Исходный текст
Итак, повторяем, документ был сложен и противоречив, но главным было то, что на основной вопрос правительства об отношении к реформам 1648 г. и, в частности, к Октябрьской декларации дворяне Ангумуа ответили недвусмысленно: они эти реформы поддержали и даже в чем-то готовы были идти дальше, выдвигая уже оставленный парламентом лозунг созыва Палаты правосудия.
От ротюрье министрам ничего ожидать не приходилось. Единственный известный наказ — от третьего сословия Аженэ, утвержденный 4 марта 1649 г. — был опубликован по регистрам консулата Ажена в 1885 г.[699] В этой южной провинции представителями третьего сословия в Генеральных Штатах были не местные оффисье, но магистраты городов; по наказам коммун (также сохранившимся) составлялся сводный документ. Он был заполнен жалобами на непомерный рост тальи. Аженцы просили сократить и талью, и все косвенные сборы до уровня, на котором они находились при Генрихе IV; упразднить все созданные после 1610 г. в Аженэ должности судейского и финансового ведомства и впредь никогда не присылать никаких интендантов; деньги, назначаемые на постой солдатам, вычитать из суммы тальи данной общины. Аженские коммуны хотели бы ввести систему местного самоуправления по образцу провансальской, т. е. в виде ежегодно собирающейся Ассамблеи общин из представителей 12 королевских городов и примерно столько же от городов сеньориальных.
Что касается простых крестьян (которые не выбирали депутатов в Генеральные Штаты, но имели возможность формулировать свои наказы для них на приходских собраниях), то их позицию хорошо иллюстрирует опубликованный И.-М. Берсе наказ жителей прихода Сен-Кристоф-сюр-Рок (сенешальство Пуату) от 21 февраля 1649 г.[700] Селяне, естественно, не интересовались «конституционными» вопросами, но хорошо помнили, что в 1635 г. сумма основного платежа тальи в их приходе была 422,5 л., а в 1643 г. — 2943 л. (рост в 7 раз!), да еще они платят особый сбор «subsistance» на содержание войск в 1.100 л., так что «все они спят на соломе и имеют только глиняную утварь»; у кого что-то было, тех назначили сборщиками тальи и они теперь сидят в тюрьме за недоимки, остались только «бедняки и нищие», которые ничего больше платить не могут.

О задании
Ответьте по тексту о наказах 1649 г.:
1. Какой лозунг, уже оставленный парламентом, выдвигали дворяне Ангумуа?
2. Какого числа был утвержден наказ третьего сословия Аженэ?
3. Какова была сумма основного платежа тальи в приходе Сен-Кристоф-сюр-Рок в 1643 г.?
Материал, приведённый ниже, для работы не понадобится.

Раздел материала
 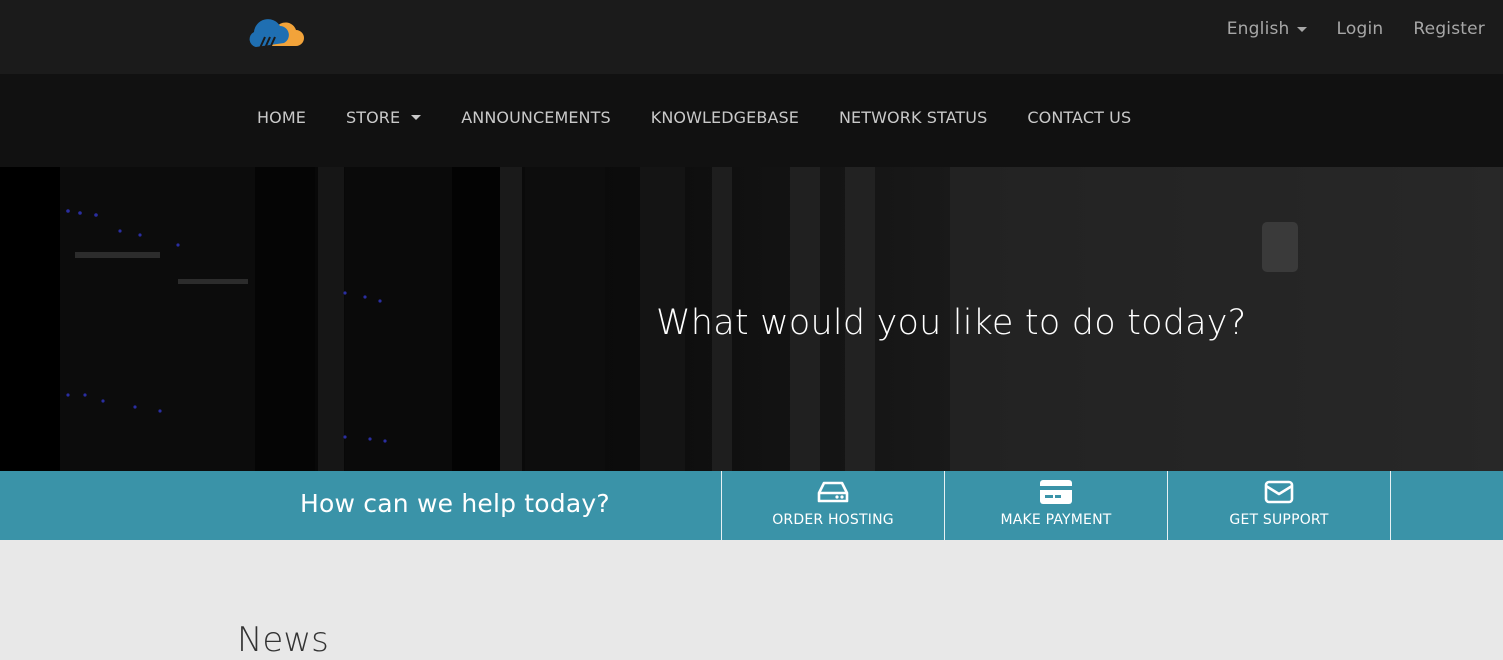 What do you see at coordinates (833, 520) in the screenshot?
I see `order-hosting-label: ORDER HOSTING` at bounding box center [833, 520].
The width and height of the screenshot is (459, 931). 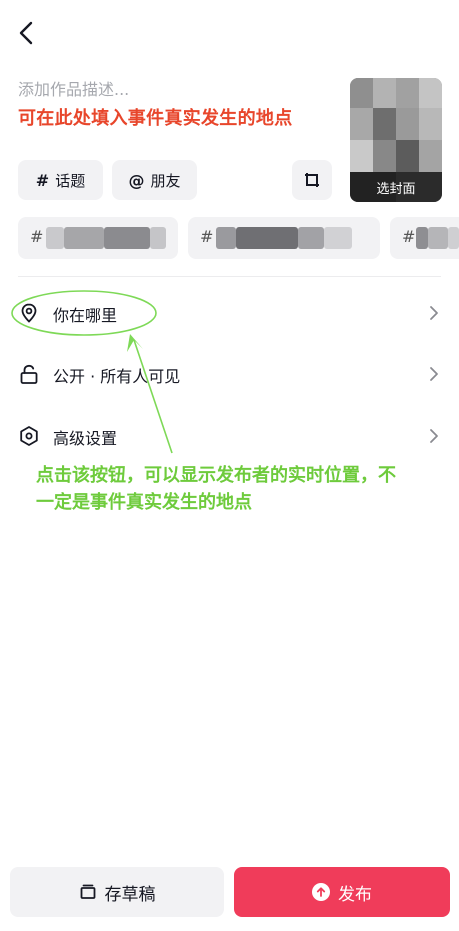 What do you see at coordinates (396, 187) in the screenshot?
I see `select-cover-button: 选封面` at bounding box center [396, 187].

Ожидаемый ответ
1. Созыв Палаты правосудия.
2. 4 марта 1649 г.
3. 2943 л.